**Source document**
§
Recently, convolutional neural networks (CNNs) have been widely applied to LF image SR and demonstrated superior performance over traditional paradigms [1, 34, 44, 49, 64]. To incorporate the complementary information (i.e., angular information) from different views, existing CNNs adopted various mechanisms such as adjacent-view combination [73], view-stack integration [26, 78, 79], bidirectional recurrent fusion [59], spatial-angular disentanglement [36, 60, 61, 72, 9], and 4D convolutions [42, 43]. However, as illustrated in both Fig.Β 1 and Sec.Β 4.3, existing methods achieve promising results on LFs with small baselines, but suffer a notable performance drop when handling scenes with large disparity variations.

We attribute this performance drop to the contradictions between the local receptive field of CNNs and the requirement of incorporating non-local spatial-angular correlation in LF image SR. That is, LF images provide multiple observations of a scene from a number of regularly distributed viewpoints, and a scene point is projected onto different but correlated spatial locations on different angular views, which is termed as the spatial-angular correlation. Note that, the spatial-angular correlation has the non-local property since the difference between the spatial locations of two views (i.e., disparity value) depends on several factors (e.g., angular coordinates of the selected views, the depth value of the scene point, the baseline length of the LF camera, and the resolution of LF images), and can be very large in some situations. Consequently, it is appealing for LF image SR methods to incorporate complementary information from different views by exploiting the spatial-angular correlation under large disparity variations.
§
**Objective**
Reproduce the passage on light field super-resolution between "Recently, convolutional neural" and "with large disparity variations.", inclusive, swapping "CNNs" for "ConvNets". The entries placed after the passage on light field super-resolution are not needed.
§
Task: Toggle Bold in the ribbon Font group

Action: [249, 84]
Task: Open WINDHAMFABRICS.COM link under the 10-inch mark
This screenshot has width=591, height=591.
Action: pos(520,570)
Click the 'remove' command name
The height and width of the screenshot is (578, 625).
§
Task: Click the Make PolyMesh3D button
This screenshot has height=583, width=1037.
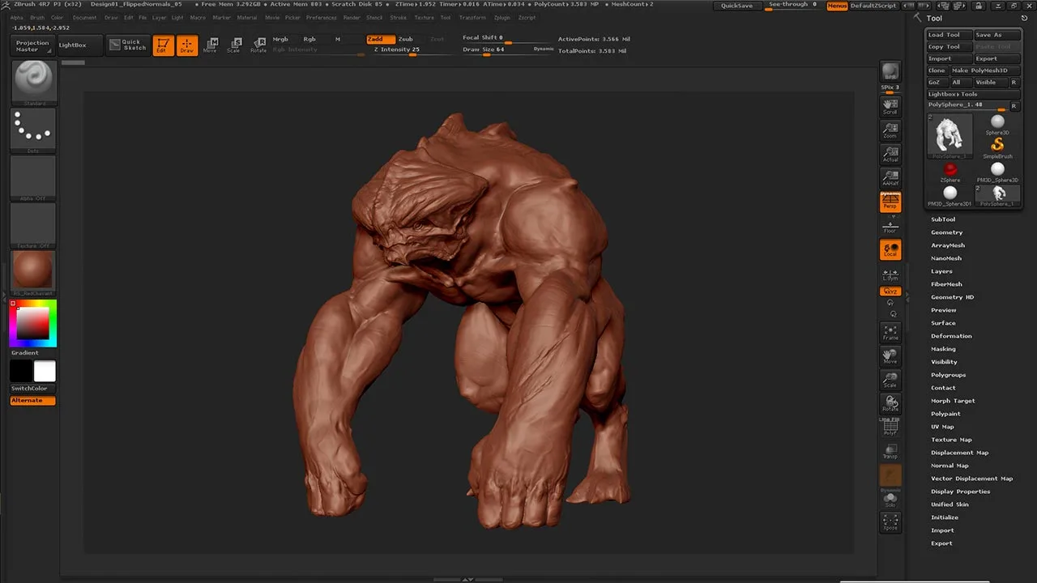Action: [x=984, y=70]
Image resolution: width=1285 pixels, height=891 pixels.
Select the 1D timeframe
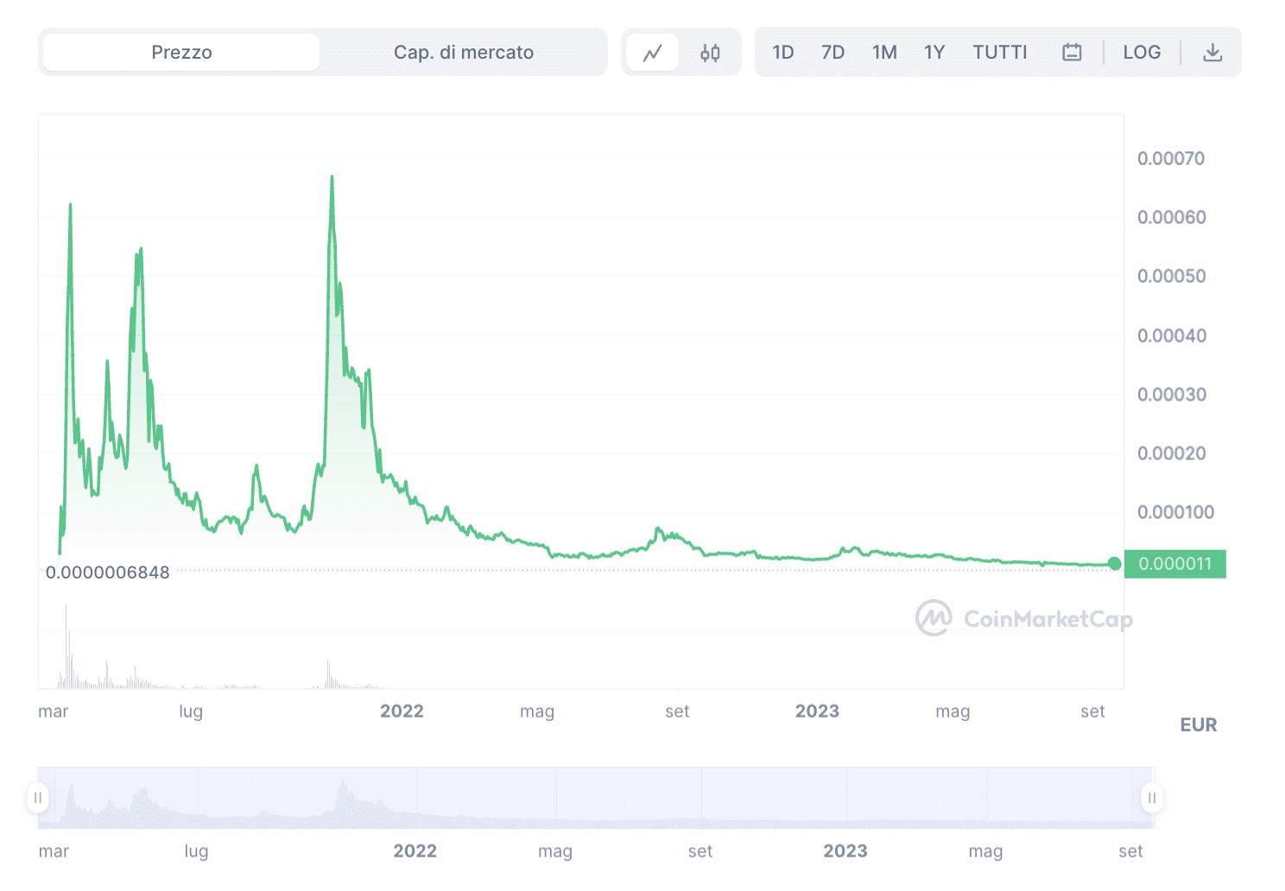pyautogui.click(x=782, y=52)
§
**Solution for this exercise**
Recently, convolutional neural networks (ConvNets) have been widely applied to LF image SR and demonstrated superior performance over traditional paradigms [1, 34, 44, 49, 64]. To incorporate the complementary information (i.e., angular information) from different views, existing ConvNets adopted various mechanisms such as adjacent-view combination [73], view-stack integration [26, 78, 79], bidirectional recurrent fusion [59], spatial-angular disentanglement [36, 60, 61, 72, 9], and 4D convolutions [42, 43]. However, as illustrated in both Fig.Β 1 and Sec.Β 4.3, existing methods achieve promising results on LFs with small baselines, but suffer a notable performance drop when handling scenes with large disparity variations.